Bubble is not the type of film that was going to cause any size of flap on its own merits, and as a test case for the new distribution strategy it leaves a lot to be desired. The theaters (Landmark), the cable channel (HDNet), and the DVD company (Magnolia) are all under the same ownership (Mark Cuban, better known as the vociferous owner of the Dallas Mavericks basketball franchise), so the deal must have gone down smoothly. Any loss to the theaters would theoretically be made up in gains in the other areas, unless perhaps the audience was as revulsed as the industry at the very idea, and opted to boycott the entire enterprise. At least one rival theater chain, you might have noticed, stepped forward to announce it would refuse to exhibit the film under such an arrangement, as if, without the arrangement, it would ever have been interested anyway in exhibiting a seventy-two-minute indie with an amateur cast. Steven Soderbergh, as some of his past "experiences" have taught us, does not sell many tickets by himself. He does not sell many tickets even with George Clooney as a front man unless accompanied also by Brad Pitt, Matt Damon, and Julia Roberts. (Compare Solaris and Ocean's Eleven.) Inarguably, the filmmaker has now positioned himself as the harbinger of things to come, the vanguard of a revolution. That, at any rate, would be the flattering way to put it. A less flattering way would be to call him as big a sellout here as he was in Ocean's Eleven and ...Twelve, a knuckler-under. It pains me a little to say that about a director I respect. It would be so much more convenient if the filmmaker who had positioned himself as the harbinger of these particular things, the vanguard of this exact revolution, were someone I already despised.

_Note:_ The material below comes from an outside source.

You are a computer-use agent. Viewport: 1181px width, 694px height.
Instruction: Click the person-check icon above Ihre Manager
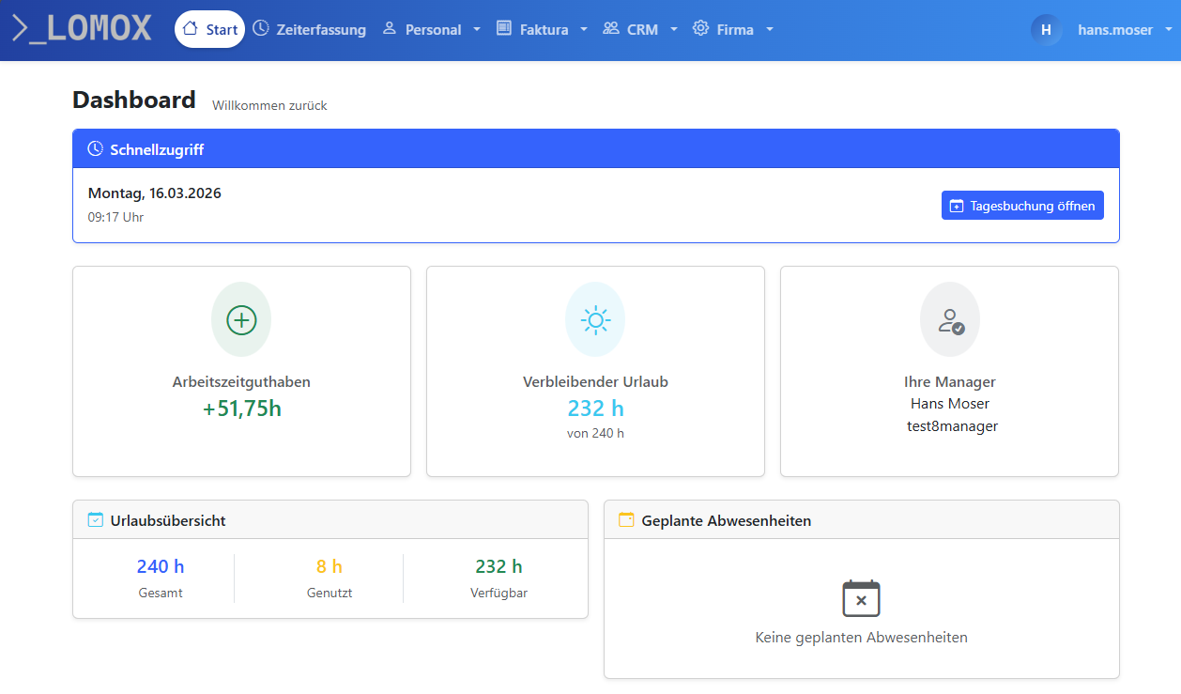(949, 319)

The possibility that the public might be turned off by a film released in this fashion, even apart from its complete lack of other attractions, does not seem all that far-fetched. The direct-to-video designation has always had an aura of Low Class about it, whether the production started out with that designation humbly in mind or got demoted thereto before its theatrical release. The deliberate strategy to equate movies and video, the removal of any hierarchical distinction between them, can only further erode the luster, the glamour of movies, even if this will be hard to measure on the evidence of a movie so innately devoid of luster and glamour. Then again, the ways in which videos and DVDs have all along been eroding the luster and glamour of movies have always been hard to measure.

Soderbergh reportedly has a deal to deliver five more digital films for similar marketing purposes, and we'll see what comes of it. Five films, even ones as casually tossed off as this first one, will take a good bit of time, plenty of time for all parties to lose interest. It is still far too soon to panic. Bubble frankly does not have much of the look about it of a Danton, a Lenin. And the Powers That Be do not yet appear on the brink of becoming the Powers That Were. There have been rare cases, prior to this, of films reaching the big screen after their unveilings on video and cable (John Dahl's Red Rock West comes prominently to mind), and without having any significant effect on the tilt of the earth's axis. Life went on as we knew it. Too, the window between the theatrical release and DVD release has in effect been closed already in countless cases of foreign films and indies that follow no concentrated pattern of release. (Like some second-run blockbuster squeezing out a last box-office dollar, Costa-Gavras's Amen exited a local art theater a heartbeat before it entered the video store. Netflix, I am told, made Wong Kar-wai's 2046 available by mail well ahead of its arrival on a big screen.) Those, needless to say, are not the sorts of films over which Hollywood loses any sleep. Nor is Bubble the sort. Were it not for the imprimatur of Steven Soderbergh, it would have blown by without notice. (It will have blown by, even given that imprimatur, after a brief two weeks.) You may say, or Soderbergh will be glad to say it for you, that it now seems inevitable that a major studio production with big-name stars will be released under the same model as Bubble. But this could prove to be inevitable in the same way as the appearance of big-name stars in a porn film was thought to be inevitable. You might be waiting a long, long time.